▶ [JOB] Continue the mailing-list reply about describing Web services, starting right after its final sentence; the material that follows the reply is not part of it.

▶ [EXTRACTED TEXT]
◇ ◇ ◇ ◇
Re: Caveats for Web-friendly service description

Hi,

some feedback regarding Mark's posting:

I see two purposes of a description langauge: Generating code and  
keeping documentation
about services. Especially in an IT service management or software  
portfolio management
context, such documentation is key anyhow. If it is standardized, so  
much the better.

IMHO, code generation only makes sense for the service implementation  
while consumers
should only implement MIME type semantics (and not knowledge about  
the service's state
machine which is discovered at runtime in the Web's application model).

Regarding the question *what* should be described, I think that Web  
services are simply
RESTful applications[1] and that these can be described as a state  
machine, where each
state definition is a pattern or predicate (expressed in terms of a  
common data model[2])
and each allowed transition is a combination of HTTP method and a  
definition of what may
be sent as a message body (aka form) and optionally what role  
(expressed as a group URI)
may perform that transition.
◇ ◇ ◇ ◇
▶ [DATASET EXTRACT]
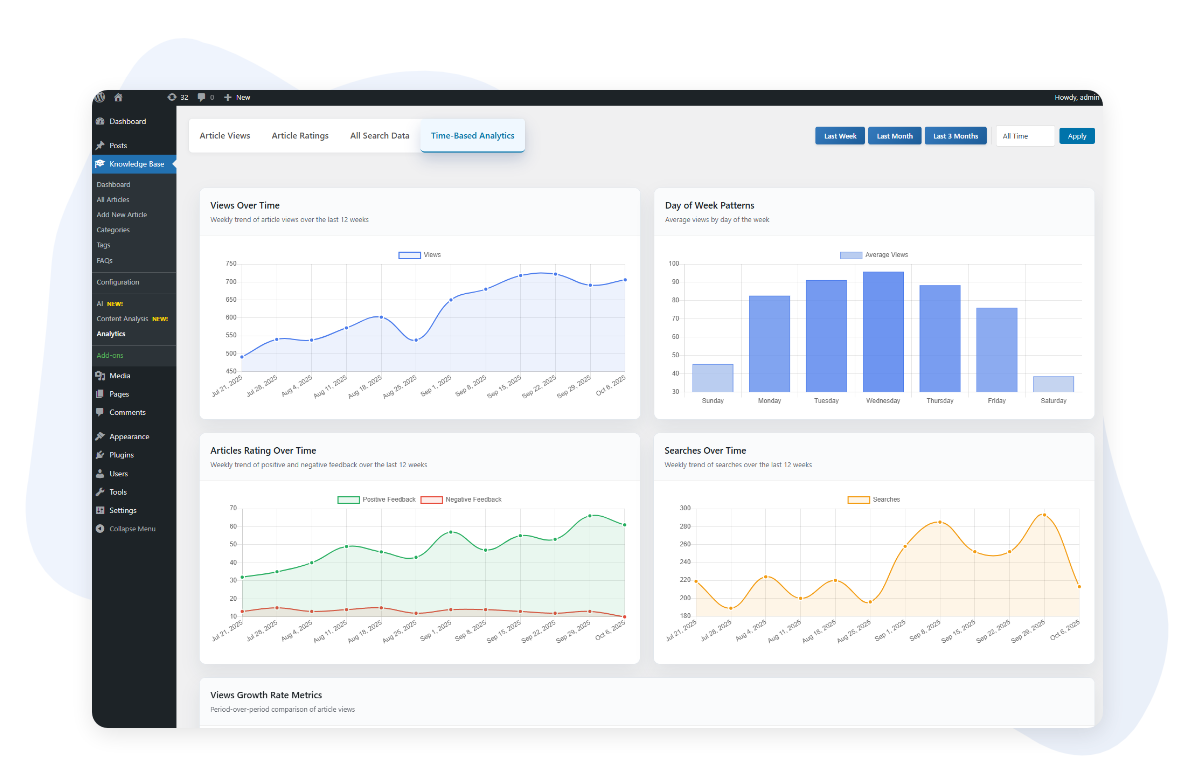Switch to the Article Ratings tab
Viewport: 1200px width, 775px height.
pos(300,136)
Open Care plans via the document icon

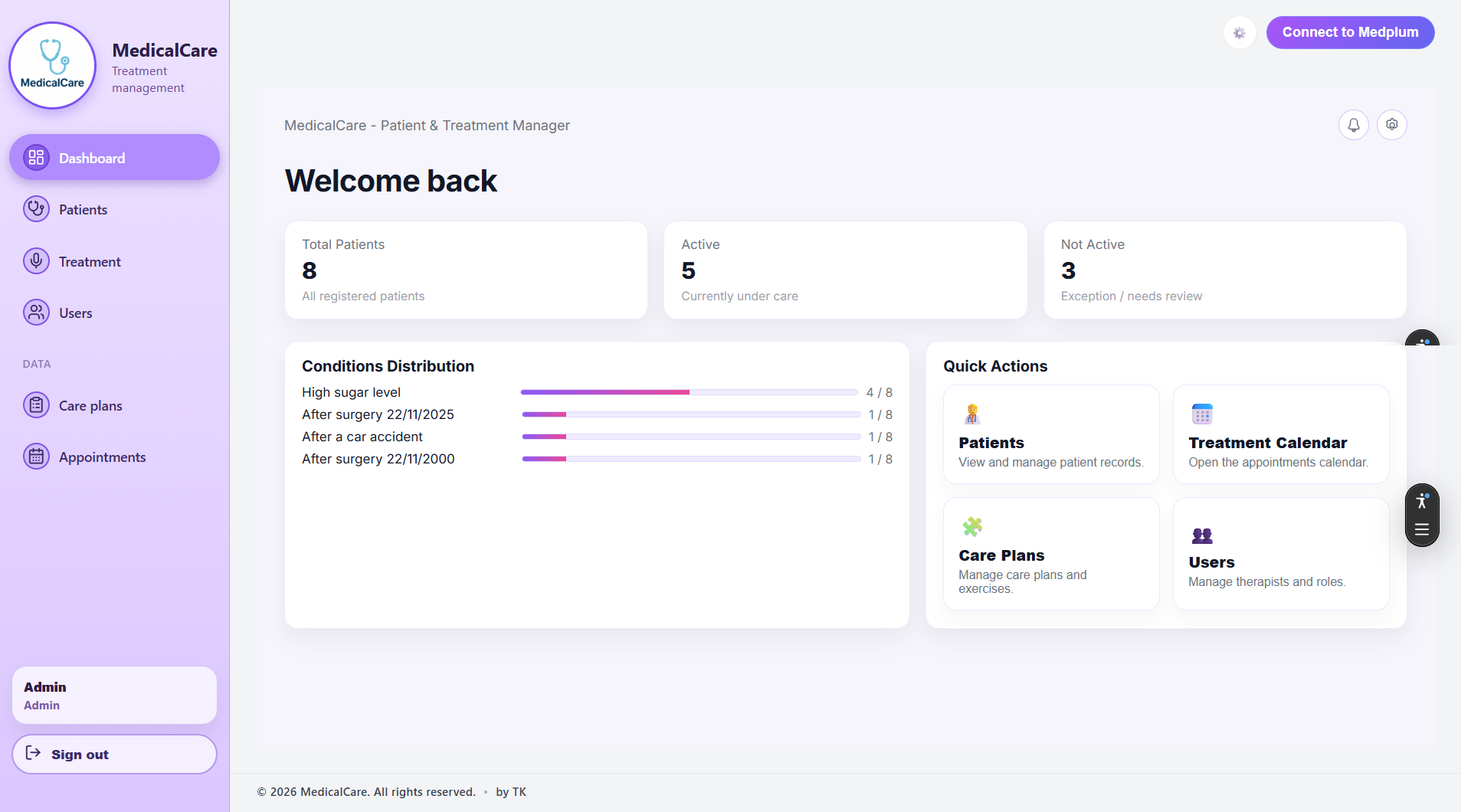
◇ ◇ ◇ ◇
▶ [EXPECTED ANSWER]
As an example, consider a trouble ticket: in the DL I could state  
that for all states of
the ticket (expressed as an RDF graph) that 'match'

      the-ticket-uri tts:status 'new'

there is an allowed transition

      POST
      the-ticket-uri tts:status 'open'

I can imagine generating all the backend code (except the data  
storage of course) and
the UI portions (if desired) from such descriptions.

Jan


[1] see here for my favorite definition of the term:
     http://groups.yahoo.com/group/rest-discuss/message/4578

[2] RDF or XML or Topic Maps (though not directly suitable in Web  
context due to
     their duality of URI semantics)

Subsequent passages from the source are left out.